Collective Communication Optimizations: Requirement and Analysis

With the development of distributed applications, especially High Performance Computing (HPC) and Artificial Intelligence (AI), the scale of parallel computing clusters is constantly expanding, and the pressure brought by collective communication to the network is also increasing. Existing implementations of collective communication are based on RDMA(Remote Direct Memory Access), however, the most obvious problem is that the point-to-point transmission semantic of RDMA is not well aligned with logical communication patterns defined in collective communication, which incurs more bandwidth occupancy,more memory copies at endpoints and more data movements, thus lowering the overall parallel computing efficiency. Detailed use cases and problems are proposed in . Emerging collective communication optimization technical schemes focus on network assisted collective acceleration, which can greatly alleviate network pressure, improve transmission efficiency, and shorten flow completion time (FCT). Some of these approaches can also work compatibly with RDMA, which raises new standardization design space for extended RDMA-based protocols for collective communication optimization. In following sections, this document analyzes different technical schemes for network-assisted collective acceleration based on RDMA, and presents the gap between these work and current IETF standards. Requirements for designing new standards are proposed accordingly.

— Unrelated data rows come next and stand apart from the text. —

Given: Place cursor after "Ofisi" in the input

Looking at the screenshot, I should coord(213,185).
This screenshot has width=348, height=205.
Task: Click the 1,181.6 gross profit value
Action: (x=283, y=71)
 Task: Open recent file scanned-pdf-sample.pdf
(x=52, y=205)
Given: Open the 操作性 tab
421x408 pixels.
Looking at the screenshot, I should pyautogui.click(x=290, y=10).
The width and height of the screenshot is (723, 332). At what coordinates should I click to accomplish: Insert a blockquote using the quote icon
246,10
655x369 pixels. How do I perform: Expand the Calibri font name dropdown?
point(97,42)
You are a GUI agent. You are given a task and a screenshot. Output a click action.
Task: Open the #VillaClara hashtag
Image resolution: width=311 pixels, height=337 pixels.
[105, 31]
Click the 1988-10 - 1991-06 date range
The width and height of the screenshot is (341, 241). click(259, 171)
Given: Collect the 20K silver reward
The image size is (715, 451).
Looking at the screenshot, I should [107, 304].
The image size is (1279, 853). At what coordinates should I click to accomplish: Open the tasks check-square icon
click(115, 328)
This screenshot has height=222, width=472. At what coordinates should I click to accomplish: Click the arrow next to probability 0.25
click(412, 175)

*Collective communication: A set of communication patterns that application processes follow to communicate with each other in a parallel computing cluster. These patterns include One-to-Many, Many-to-one, or Many-to-Many delivery mode. *Network Assisted Collective Acceleration(NACA): Using network devices, like switches, to offload and perform collective operations, so as to improve the overall collective communication efficiency.

NACA offloads collective operations to switch to implement. For example, Allreduce is done in switch for aggregation. Broadcast is offloaded to switch for data copy, and Scatter leverages switch for data tailoring. Detailed collective operations are listed in . NACA can be built on RDMA so as to optimize collective communication. RDMA allows endpoints to directly read and write memory data from other endpoints at high speed without requiring kernel processing and CPU resources. Memory zero copy and kernel bypass have gradually made RDMA the mainstream communication technology for HPC and AI applications in data centers. This draft mainly focuses on the analysis of two different communication modes for RDMA-based network-assisted collective acceleration.

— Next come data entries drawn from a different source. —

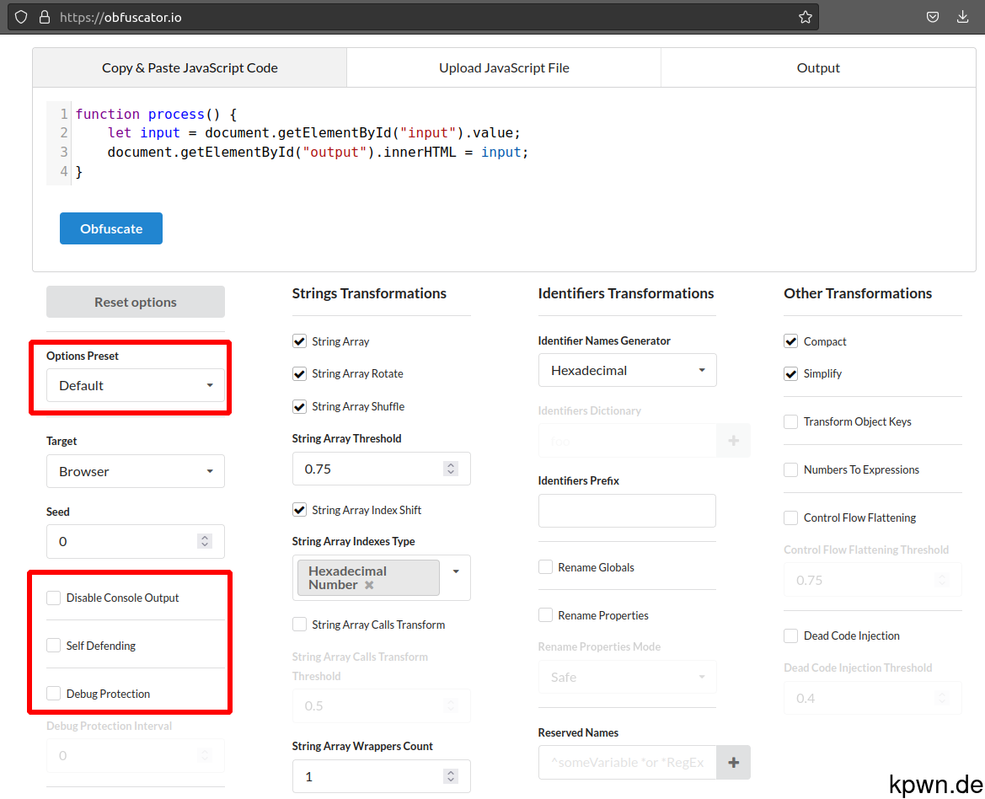Open the browser downloads icon
The image size is (985, 799).
pyautogui.click(x=962, y=16)

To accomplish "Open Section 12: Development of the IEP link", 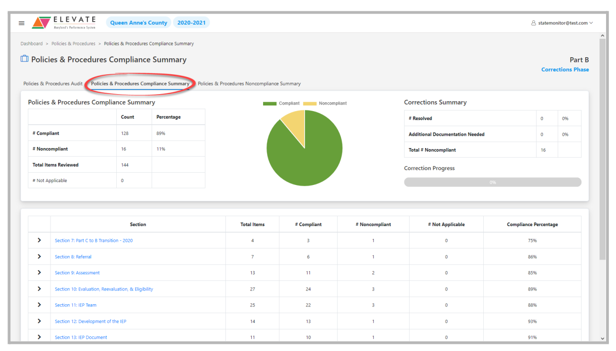I will tap(90, 321).

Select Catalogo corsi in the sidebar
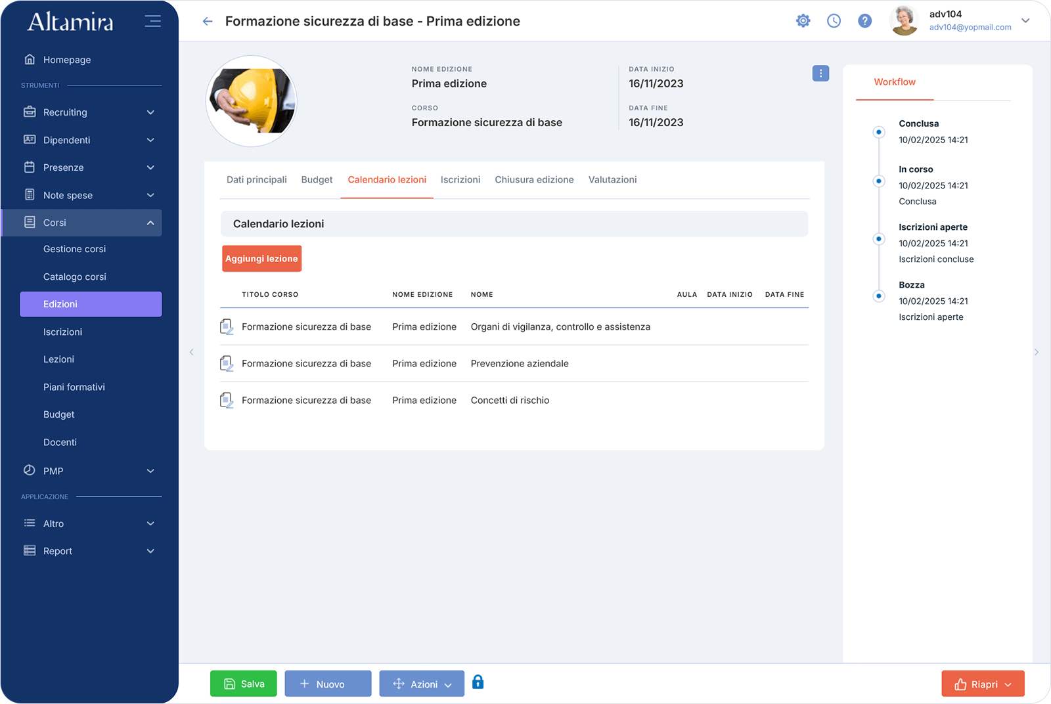point(75,276)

When using network devices to offload collective operations, RDMA communication modes can be divided into server-to-sever mode and server-to-switch mode.

The server-to-server RDMA connection mode means not to change the logic of the existing applications. and switches that participate in collective communication cannot be seen by applications. The destination of RDMA connection is set to be another server endpoint, but switches can participate in the collective operations during the data transmission. In this communication mode, native transport protocols can cause false positives. For example, when the switch help perform data aggregation during Allreduce, in each round, there will be only one aggregated packet sent from the switch to the destination server. Packets from multiple senders are dropped after the aggregation. And at the destination side, it will be judged as packet loss and trigger packet retransmission . Some modification on reliability mechanisms of native RDMA transport should be improved.

+------------+ +----------------------+ +------------+ | <-----------------------------------------------> receiver 1 | | | | | +------------+ | | | switch | | sender | | forwarding and NACA | | | | | +------------+ | <-----------------------------------------------> receiver 2 | | | | RDMA connection | +------------+ | | | | | | | | | | | | +------------+ | <-----------------------------------------------> receiver 3 | +------------+ +----------------------+ +------------+

The server-to-switch mode means that switches act as RDMA endpoints, and RDMA connection is built between the sender, i.e. server, and the destination, i.e. switch. In this case, hop-by-hop RDMA connections are built for end-to-end data transmission. It is necessary to define what RDMA functions should be offloaded to switches, since offloading all RDMA functions to the network would bring heavy burdens to switches not only on memory and buffer space, but also on protocol complexity.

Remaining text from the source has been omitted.